[Material for this task]
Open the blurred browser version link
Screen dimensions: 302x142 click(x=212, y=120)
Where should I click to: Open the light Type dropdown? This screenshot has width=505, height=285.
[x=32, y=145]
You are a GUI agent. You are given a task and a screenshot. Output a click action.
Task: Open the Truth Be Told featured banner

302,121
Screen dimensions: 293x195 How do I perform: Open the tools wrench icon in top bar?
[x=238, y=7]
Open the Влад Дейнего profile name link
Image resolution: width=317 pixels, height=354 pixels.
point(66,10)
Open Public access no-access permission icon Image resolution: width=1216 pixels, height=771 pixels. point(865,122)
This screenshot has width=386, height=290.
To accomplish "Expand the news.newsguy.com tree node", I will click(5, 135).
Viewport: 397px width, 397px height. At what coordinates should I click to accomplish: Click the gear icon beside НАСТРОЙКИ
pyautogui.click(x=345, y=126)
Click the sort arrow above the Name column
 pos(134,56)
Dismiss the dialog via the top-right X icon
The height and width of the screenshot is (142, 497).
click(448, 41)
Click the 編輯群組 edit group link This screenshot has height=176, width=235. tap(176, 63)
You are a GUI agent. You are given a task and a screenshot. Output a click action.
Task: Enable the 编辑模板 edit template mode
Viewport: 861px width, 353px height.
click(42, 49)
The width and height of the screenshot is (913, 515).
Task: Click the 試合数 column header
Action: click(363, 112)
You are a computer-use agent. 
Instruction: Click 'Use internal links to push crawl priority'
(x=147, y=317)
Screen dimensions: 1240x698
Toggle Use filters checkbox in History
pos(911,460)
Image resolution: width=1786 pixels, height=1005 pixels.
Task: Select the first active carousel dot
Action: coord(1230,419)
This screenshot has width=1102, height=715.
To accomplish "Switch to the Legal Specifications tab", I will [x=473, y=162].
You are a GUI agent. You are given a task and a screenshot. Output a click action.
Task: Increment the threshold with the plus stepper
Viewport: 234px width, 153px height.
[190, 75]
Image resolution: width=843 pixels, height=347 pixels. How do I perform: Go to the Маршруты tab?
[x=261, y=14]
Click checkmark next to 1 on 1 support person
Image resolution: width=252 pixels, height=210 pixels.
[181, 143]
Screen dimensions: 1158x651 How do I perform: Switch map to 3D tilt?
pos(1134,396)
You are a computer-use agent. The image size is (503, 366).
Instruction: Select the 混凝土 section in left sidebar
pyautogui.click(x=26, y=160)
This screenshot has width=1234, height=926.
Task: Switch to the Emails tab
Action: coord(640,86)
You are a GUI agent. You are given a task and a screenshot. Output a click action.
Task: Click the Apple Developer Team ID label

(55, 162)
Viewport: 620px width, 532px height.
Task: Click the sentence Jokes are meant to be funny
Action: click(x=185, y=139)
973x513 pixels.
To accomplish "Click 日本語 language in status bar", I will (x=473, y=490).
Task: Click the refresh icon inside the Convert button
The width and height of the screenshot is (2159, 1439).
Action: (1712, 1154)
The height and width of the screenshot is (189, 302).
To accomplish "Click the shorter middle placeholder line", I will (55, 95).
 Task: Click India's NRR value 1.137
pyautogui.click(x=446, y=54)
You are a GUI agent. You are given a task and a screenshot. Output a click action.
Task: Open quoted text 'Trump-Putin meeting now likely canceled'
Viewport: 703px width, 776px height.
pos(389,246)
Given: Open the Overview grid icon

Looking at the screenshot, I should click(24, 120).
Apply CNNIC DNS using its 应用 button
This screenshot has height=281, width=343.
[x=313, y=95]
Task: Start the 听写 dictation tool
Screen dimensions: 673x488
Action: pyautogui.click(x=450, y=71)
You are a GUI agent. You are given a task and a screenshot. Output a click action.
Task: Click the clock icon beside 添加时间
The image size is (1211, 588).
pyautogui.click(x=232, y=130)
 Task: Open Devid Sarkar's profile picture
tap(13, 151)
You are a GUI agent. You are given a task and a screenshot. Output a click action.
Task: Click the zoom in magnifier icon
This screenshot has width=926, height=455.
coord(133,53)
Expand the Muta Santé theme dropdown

[Short task]
Reproduce every item above word for word, line by line.

[Solution for this problem]
Open the blurred browser version link
Screen dimensions: 302x142 click(x=212, y=120)
Where should I click to: Open the light Type dropdown? This screenshot has width=505, height=285.
[x=32, y=145]
You are a GUI agent. You are given a task and a screenshot. Output a click action.
Task: Open the Truth Be Told featured banner

302,121
Screen dimensions: 293x195 How do I perform: Open the tools wrench icon in top bar?
[x=238, y=7]
Open the Влад Дейнего profile name link
Image resolution: width=317 pixels, height=354 pixels.
point(66,10)
Open Public access no-access permission icon Image resolution: width=1216 pixels, height=771 pixels. point(865,122)
This screenshot has width=386, height=290.
To accomplish "Expand the news.newsguy.com tree node", I will click(5, 135).
Viewport: 397px width, 397px height. At what coordinates should I click to accomplish: Click the gear icon beside НАСТРОЙКИ
pyautogui.click(x=345, y=126)
Click the sort arrow above the Name column
 pos(134,56)
Dismiss the dialog via the top-right X icon
The height and width of the screenshot is (142, 497).
click(448, 41)
Click the 編輯群組 edit group link This screenshot has height=176, width=235. tap(176, 63)
You are a GUI agent. You are given a task and a screenshot. Output a click action.
Task: Enable the 编辑模板 edit template mode
Viewport: 861px width, 353px height.
click(42, 49)
The width and height of the screenshot is (913, 515).
Task: Click the 試合数 column header
Action: click(363, 112)
You are a computer-use agent. 
Instruction: Click 'Use internal links to push crawl priority'
(x=147, y=317)
Screen dimensions: 1240x698
Toggle Use filters checkbox in History
pos(911,460)
Image resolution: width=1786 pixels, height=1005 pixels.
Task: Select the first active carousel dot
Action: coord(1230,419)
This screenshot has width=1102, height=715.
To accomplish "Switch to the Legal Specifications tab", I will [x=473, y=162].
You are a GUI agent. You are given a task and a screenshot. Output a click action.
Task: Increment the threshold with the plus stepper
Viewport: 234px width, 153px height.
[190, 75]
Image resolution: width=843 pixels, height=347 pixels. How do I perform: Go to the Маршруты tab?
[x=261, y=14]
Click checkmark next to 1 on 1 support person
Image resolution: width=252 pixels, height=210 pixels.
[181, 143]
Screen dimensions: 1158x651 How do I perform: Switch map to 3D tilt?
pos(1134,396)
You are a computer-use agent. The image size is (503, 366).
Instruction: Select the 混凝土 section in left sidebar
pyautogui.click(x=26, y=160)
This screenshot has width=1234, height=926.
Task: Switch to the Emails tab
Action: coord(640,86)
You are a GUI agent. You are given a task and a screenshot. Output a click action.
Task: Click the Apple Developer Team ID label

(55, 162)
Viewport: 620px width, 532px height.
Task: Click the sentence Jokes are meant to be funny
Action: click(x=185, y=139)
973x513 pixels.
To accomplish "Click 日本語 language in status bar", I will (x=473, y=490).
Task: Click the refresh icon inside the Convert button
The width and height of the screenshot is (2159, 1439).
Action: (1712, 1154)
The height and width of the screenshot is (189, 302).
To accomplish "Click the shorter middle placeholder line", I will (55, 95).
 Task: Click India's NRR value 1.137
pyautogui.click(x=446, y=54)
You are a GUI agent. You are given a task and a screenshot. Output a click action.
Task: Open quoted text 'Trump-Putin meeting now likely canceled'
Viewport: 703px width, 776px height.
pos(389,246)
Given: Open the Overview grid icon

Looking at the screenshot, I should click(24, 120).
Apply CNNIC DNS using its 应用 button
This screenshot has height=281, width=343.
[x=313, y=95]
Task: Start the 听写 dictation tool
Screen dimensions: 673x488
Action: pyautogui.click(x=450, y=71)
You are a GUI agent. You are given a task and a screenshot. Output a click action.
Task: Click the clock icon beside 添加时间
The image size is (1211, 588).
pyautogui.click(x=232, y=130)
 Task: Open Devid Sarkar's profile picture
tap(13, 151)
You are a GUI agent. You are given a task and a screenshot. Output a click action.
Task: Click the zoom in magnifier icon
This screenshot has width=926, height=455.
coord(133,53)
Expand the Muta Santé theme dropdown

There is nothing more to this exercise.